Paul Ryan tells Mark Levin that he is unhappy with international law:
The Obama foreign policy is to subjugate ourselves to the United Nations, which gives Russia and China a veto power at the Security Council. So we are giving these two countries you mentioned — these two powers who do not share our values — undue, needless unnecessary clout because we’re running everything through the security council.
This may make for an audience-pleasing line on a talk radio show, but it isn’t much of an answer. As a description of what Obama has done, it isn’t all that accurate. Except for diplomatic efforts related to Libya and Syria, the U.S. under Obama has done very little through the Security Council. Russia and China have used their veto power on Syria resolutions, but they haven’t been using them otherwise. As a criticism, this is entirely procedural, unless Ryan wants to argue that going through the Security Council is preventing the U.S. from taking some action that he favors. Ryan seems to be implying that the U.S. ought to be doing something that it isn’t doing now, and the only place where this complaint is relevant is Syria, but he isn’t willing to say that he wants the U.S. to become more involved in Syria.
That’s politically smart, since two-thirds of Americans don’t want greater U.S. involvement in Syria, but it renders Ryan’s criticism meaningless. Are Americans supposed to be upset that Russia and China are opposing actions that the American public doesn’t want the U.S. to take? Are Americans supposed to be unhappy that the U.S. is respecting international law? Are they supposed to view Obama as a failure because he isn’t going out of his way to intervene in a foreign conflict in which the U.S. has nothing at stake? No, they aren’t. That raises another question: what is the point of making this one of his main objections to Obama’s record?

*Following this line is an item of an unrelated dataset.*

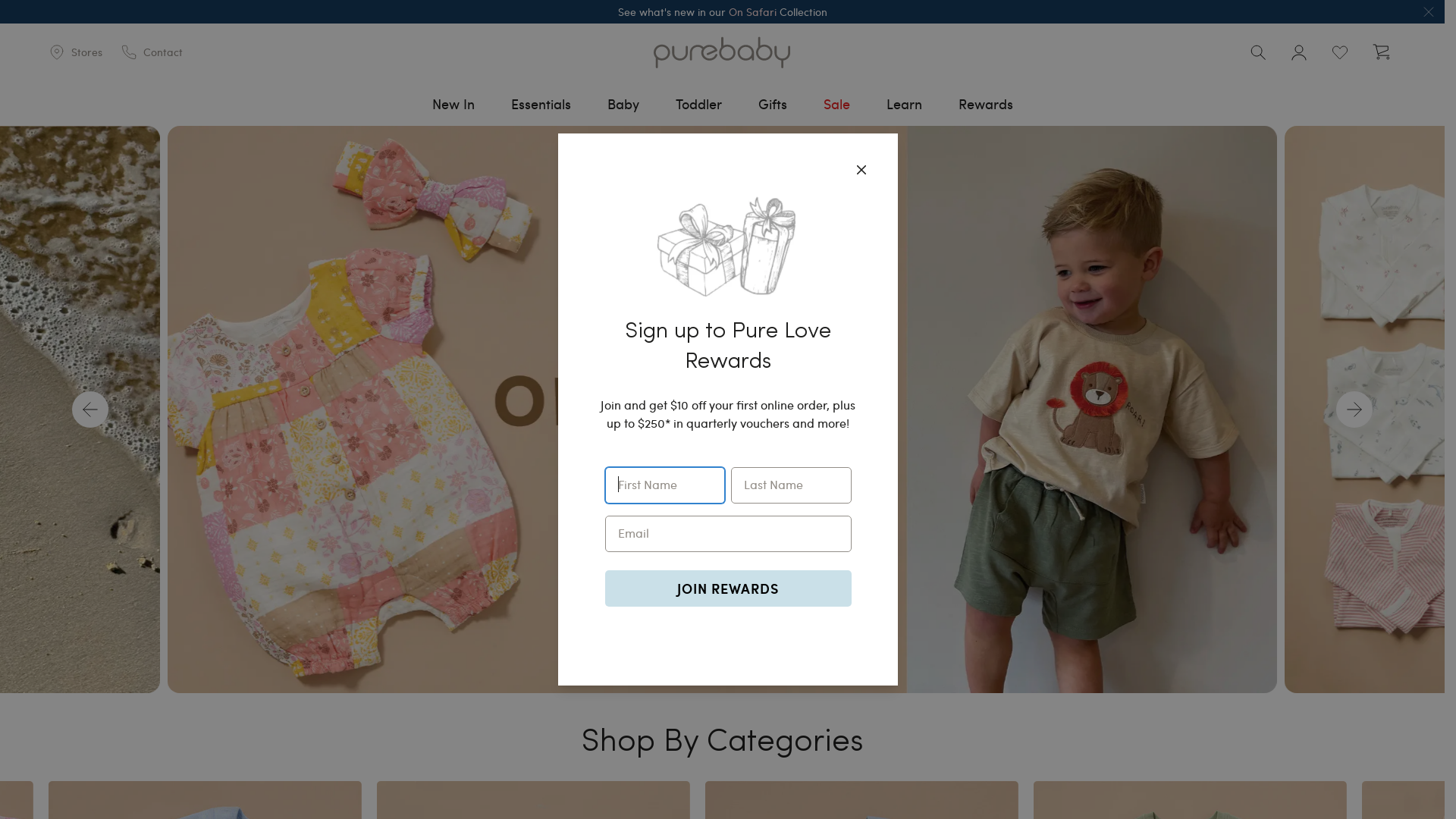
Task: Dismiss the On Safari announcement bar
Action: click(x=1428, y=11)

Update: As James Lamond pointed out earlier this week, Ryan recently said a lot of nonsensical things about the “reset” in an interview with Carl Cameron:
There may be no criticism of the “reset” more mindless than the one Ryan makes. It requires ignoring the wreckage of U.S.-Russian relations in the Bush era and their subsequent improvement since 2009. Ryan pretends that Russian opposition to intervention in Syria is proof of the “weakness” of the U.S.-Russian relationship, when Russia was always very likely to oppose any outside intervention in Syria’s conflict. If the U.S. had been as antagonistic towards Russia since 2009 as Romney and Ryan would have preferred, the bilateral relationship would be in shambles. Ryan’s incoherence on Russia policy is a function of wanting to have things both ways. He would evidently like to have a needlessly confrontational policy towards Russia, but somehow not have any of the negative consequences that would necessarily follow from such a policy.